Public Humanities Faculty Fellowships are awarded to scholars to support their development of public-facing Humanities research projects among an interdisciplinary community of scholars. Fellows receive a course-release to work on an individual humanities-oriented research project. Congratulations to this year’s awardees.
Tara Mulder (Ancient Mediterranean and Near Eastern Studies)
“Midwifery and Childbirth in Ancient Rome and Today”
The proposed project is a series of popular articles on childbirth in ancient Rome and today, timed to accompany the publication of an academic trade book on the same topic. The book focuses on the second century CE, a key historical moment when for the first time we can see medical men encroaching on childbirth, the traditional domain of female midwives. The popular articles will examine connections between gynecology, midwifery, and childbirth in the ancient and modern worlds: 1) determining the “gender” of the fetus prior to birth; 2) ancient and modern tools of obstetrics and gynecology; 3) the history of Greco-Roman gynecology in North Africa and the Islamicate world.
Louis M. Maraj (School of Journalism, Writing and Media)
“Say Mi Haffi Work”
“Say Mi Haffi Work” explores the linguistic dexterity of Anglo-Creole Caribbean expressions about labour. It interconnectedly presents/reads archival material on Transatlantic slavery and East Indian indentureship in the Caribbean, autoethnographic stories on migrant Caribbean labour in the Global North, and, primarily, music lyrics/videos about “work” or “wuk.” Addressing misunderstandings about Caribbean language and labour and their appropriations through genre-bending public exhibitions/conversations on such Black(ened) “wuk,” it asks: in what ways do Caribbean rhetorics stretch “work” beyond normed, extraction-based settler-colonial logics?
Kelly McCormick (History)
“Behind the Camera: Gender, Power, and Politics in the History of Japanese Photography”
I am co-director of “Behind the Camera: Gender, Power, and Politics in the History of Japanese Photography,” an open-source digital humanities website and pedagogical tool that creates new critical directions on the history of photography, feminist art history, and the history of modern Japan. The bilingual English-Japanese website features Open Education Resource (OER) videos by international experts each accompanied by a digitized archive of related photographs, an annotated bibliography, and an interactive timeline that tracks women photographer’s activities in relation to Japanese history and the global history of photography.
Benjamin Bryce (History)
“Taking the Museum Online: The National Immigration Museum (Buenos Aires)”
I am developing a virtual museum in collaboration with the Argentine National Immigration Museum.
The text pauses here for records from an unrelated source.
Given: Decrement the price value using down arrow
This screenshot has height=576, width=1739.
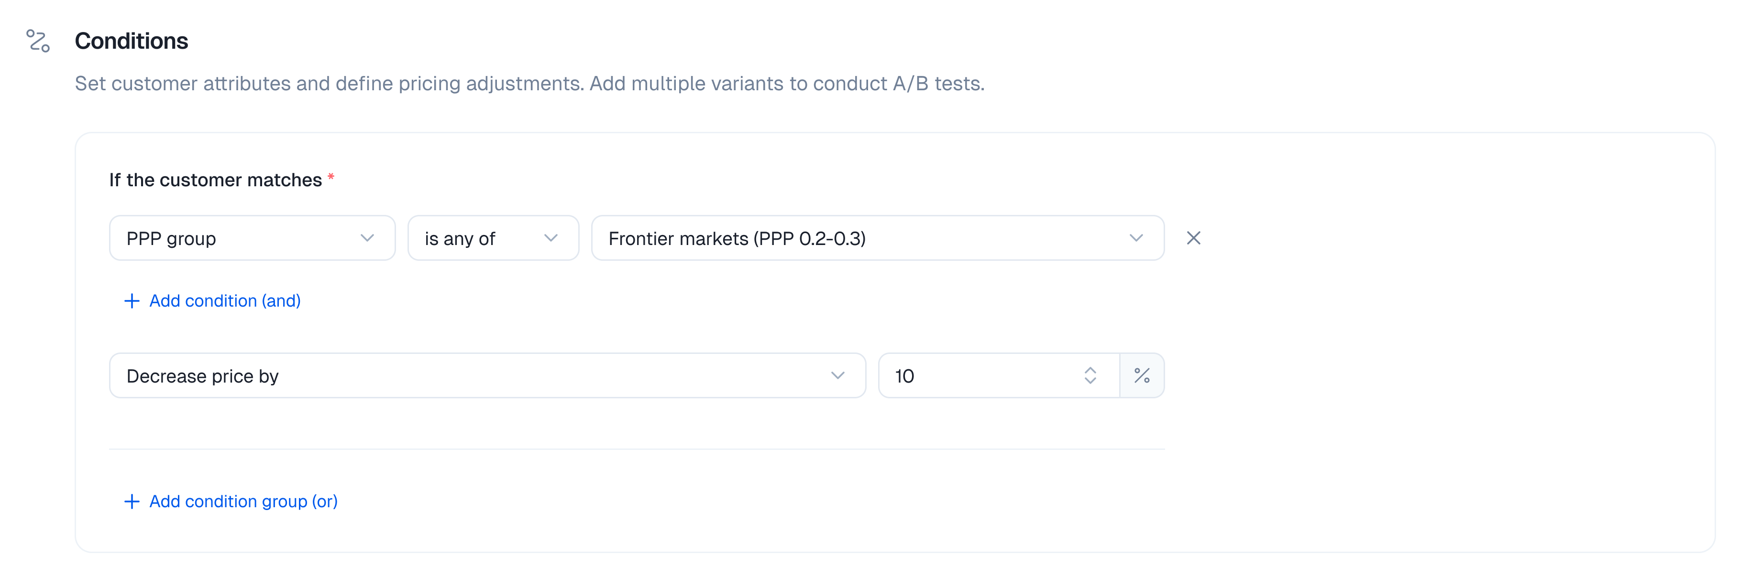Looking at the screenshot, I should tap(1090, 381).
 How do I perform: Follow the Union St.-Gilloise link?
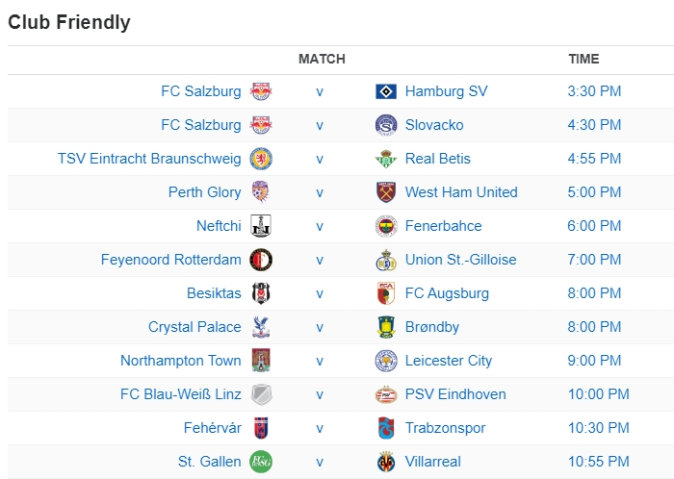click(x=460, y=260)
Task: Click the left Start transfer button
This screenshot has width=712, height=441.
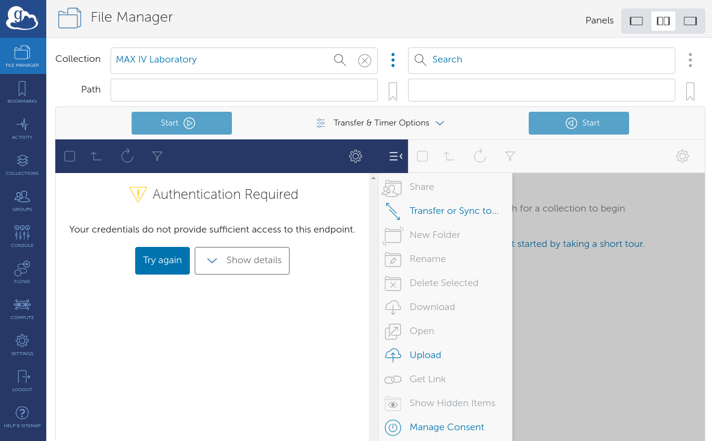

A team of students and I will present a series of exhibits that flesh out various aspects of the history of immigration to Argentina. Projects include blogs, walking tours, virtual exhibits, and podcasts. This project seeks to help a public institution engage with the public as COVID concerns and public health restrictions keep people out of large spaces and lessen travel. It also seeks to give a bigger space to academic research (including that done in North America) in public discussions and memorialization of the past in Argentina. By striking a balance between Spanish and English content, the project also seeks to speak to an international audience interested in learning more about one of the biggest destinations for international labour migrants between 1860 and 1960.